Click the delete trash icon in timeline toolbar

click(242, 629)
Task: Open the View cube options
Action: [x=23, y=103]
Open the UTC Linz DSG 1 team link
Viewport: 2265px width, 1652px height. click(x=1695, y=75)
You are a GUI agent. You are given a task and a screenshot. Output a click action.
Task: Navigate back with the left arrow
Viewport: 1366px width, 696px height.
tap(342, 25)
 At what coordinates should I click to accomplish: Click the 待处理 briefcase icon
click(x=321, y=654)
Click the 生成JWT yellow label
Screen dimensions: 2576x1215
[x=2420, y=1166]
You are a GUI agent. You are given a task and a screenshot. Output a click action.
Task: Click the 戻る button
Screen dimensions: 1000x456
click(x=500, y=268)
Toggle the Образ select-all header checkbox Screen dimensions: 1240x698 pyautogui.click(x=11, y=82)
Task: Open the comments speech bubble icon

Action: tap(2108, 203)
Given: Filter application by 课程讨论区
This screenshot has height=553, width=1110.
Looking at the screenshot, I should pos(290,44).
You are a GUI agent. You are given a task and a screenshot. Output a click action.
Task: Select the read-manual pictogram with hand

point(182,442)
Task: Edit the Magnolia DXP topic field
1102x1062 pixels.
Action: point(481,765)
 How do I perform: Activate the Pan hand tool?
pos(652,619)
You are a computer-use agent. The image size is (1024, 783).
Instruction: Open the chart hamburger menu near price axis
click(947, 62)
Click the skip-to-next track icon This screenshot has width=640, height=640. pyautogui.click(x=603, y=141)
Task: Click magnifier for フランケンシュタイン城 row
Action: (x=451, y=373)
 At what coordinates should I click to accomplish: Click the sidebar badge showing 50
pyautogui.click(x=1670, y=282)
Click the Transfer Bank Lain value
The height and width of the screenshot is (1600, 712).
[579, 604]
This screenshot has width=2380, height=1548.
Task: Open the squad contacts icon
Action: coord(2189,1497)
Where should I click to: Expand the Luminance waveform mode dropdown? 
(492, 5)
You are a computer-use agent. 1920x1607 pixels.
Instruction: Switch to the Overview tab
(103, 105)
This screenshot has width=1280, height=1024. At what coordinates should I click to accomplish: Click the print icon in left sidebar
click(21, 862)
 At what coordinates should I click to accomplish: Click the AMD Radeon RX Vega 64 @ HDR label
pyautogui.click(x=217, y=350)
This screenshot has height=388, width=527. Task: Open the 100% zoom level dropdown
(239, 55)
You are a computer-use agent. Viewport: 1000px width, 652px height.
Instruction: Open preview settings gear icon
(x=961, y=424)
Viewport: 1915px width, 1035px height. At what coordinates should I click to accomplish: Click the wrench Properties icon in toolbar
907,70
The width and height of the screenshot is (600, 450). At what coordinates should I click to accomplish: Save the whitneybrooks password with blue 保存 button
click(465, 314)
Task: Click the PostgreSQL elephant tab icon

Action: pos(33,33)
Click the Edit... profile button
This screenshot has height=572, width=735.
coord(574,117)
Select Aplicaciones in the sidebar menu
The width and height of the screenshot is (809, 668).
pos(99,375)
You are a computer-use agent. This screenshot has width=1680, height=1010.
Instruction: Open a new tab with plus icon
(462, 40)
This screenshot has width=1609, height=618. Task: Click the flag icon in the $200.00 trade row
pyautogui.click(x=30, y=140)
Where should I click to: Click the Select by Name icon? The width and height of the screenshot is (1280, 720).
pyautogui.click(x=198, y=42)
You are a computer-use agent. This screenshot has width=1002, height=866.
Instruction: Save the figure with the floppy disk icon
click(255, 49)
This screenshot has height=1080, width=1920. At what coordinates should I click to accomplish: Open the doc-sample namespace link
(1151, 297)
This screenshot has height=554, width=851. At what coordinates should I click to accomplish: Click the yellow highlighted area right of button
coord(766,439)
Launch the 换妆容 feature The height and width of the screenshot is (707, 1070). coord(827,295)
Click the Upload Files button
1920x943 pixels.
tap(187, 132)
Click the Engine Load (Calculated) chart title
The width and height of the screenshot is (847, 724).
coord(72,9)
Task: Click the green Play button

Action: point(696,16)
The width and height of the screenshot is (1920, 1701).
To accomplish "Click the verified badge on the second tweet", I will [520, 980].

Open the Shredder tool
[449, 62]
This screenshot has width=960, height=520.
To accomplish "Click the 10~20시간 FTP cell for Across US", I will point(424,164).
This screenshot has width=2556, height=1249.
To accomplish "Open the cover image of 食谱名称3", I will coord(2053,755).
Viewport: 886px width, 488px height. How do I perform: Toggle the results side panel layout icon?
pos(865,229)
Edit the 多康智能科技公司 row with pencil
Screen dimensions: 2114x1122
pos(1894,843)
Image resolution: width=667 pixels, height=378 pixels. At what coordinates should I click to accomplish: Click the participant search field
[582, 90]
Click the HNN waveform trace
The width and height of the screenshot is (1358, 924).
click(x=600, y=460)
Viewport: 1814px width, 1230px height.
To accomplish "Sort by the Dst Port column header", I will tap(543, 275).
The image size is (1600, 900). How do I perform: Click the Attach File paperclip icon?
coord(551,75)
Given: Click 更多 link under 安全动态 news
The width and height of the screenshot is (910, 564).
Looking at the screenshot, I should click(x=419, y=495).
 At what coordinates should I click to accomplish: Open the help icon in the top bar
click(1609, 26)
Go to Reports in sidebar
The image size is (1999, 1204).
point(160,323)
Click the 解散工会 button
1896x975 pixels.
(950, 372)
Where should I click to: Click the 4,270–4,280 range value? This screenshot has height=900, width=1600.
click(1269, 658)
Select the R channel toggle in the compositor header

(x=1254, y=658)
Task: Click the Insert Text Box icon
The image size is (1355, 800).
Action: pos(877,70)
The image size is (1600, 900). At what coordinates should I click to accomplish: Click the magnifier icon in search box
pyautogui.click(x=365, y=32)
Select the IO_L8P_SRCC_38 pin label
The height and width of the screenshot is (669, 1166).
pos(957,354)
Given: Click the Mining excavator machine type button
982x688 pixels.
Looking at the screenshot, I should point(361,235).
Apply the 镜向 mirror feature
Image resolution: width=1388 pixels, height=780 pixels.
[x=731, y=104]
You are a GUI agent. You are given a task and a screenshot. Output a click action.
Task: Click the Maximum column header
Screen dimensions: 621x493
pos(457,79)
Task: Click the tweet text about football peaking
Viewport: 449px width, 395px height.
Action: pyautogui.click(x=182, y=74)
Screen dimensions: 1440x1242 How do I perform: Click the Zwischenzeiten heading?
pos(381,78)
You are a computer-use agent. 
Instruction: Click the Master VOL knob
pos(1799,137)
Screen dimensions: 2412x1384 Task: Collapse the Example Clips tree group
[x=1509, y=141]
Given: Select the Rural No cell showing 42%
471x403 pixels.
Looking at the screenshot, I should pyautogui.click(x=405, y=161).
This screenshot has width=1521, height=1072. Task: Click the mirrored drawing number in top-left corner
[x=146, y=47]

+++

Can you reproduce the records above, character for character, from the line with "Click the 生成JWT yellow label" up to and including the line with "Action: tap(2108, 203)"?

- _Correct output_
Click the 生成JWT yellow label
Screen dimensions: 2576x1215
[x=2420, y=1166]
You are a GUI agent. You are given a task and a screenshot. Output a click action.
Task: Click the 戻る button
Screen dimensions: 1000x456
click(x=500, y=268)
Toggle the Образ select-all header checkbox Screen dimensions: 1240x698 pyautogui.click(x=11, y=82)
Task: Open the comments speech bubble icon

Action: tap(2108, 203)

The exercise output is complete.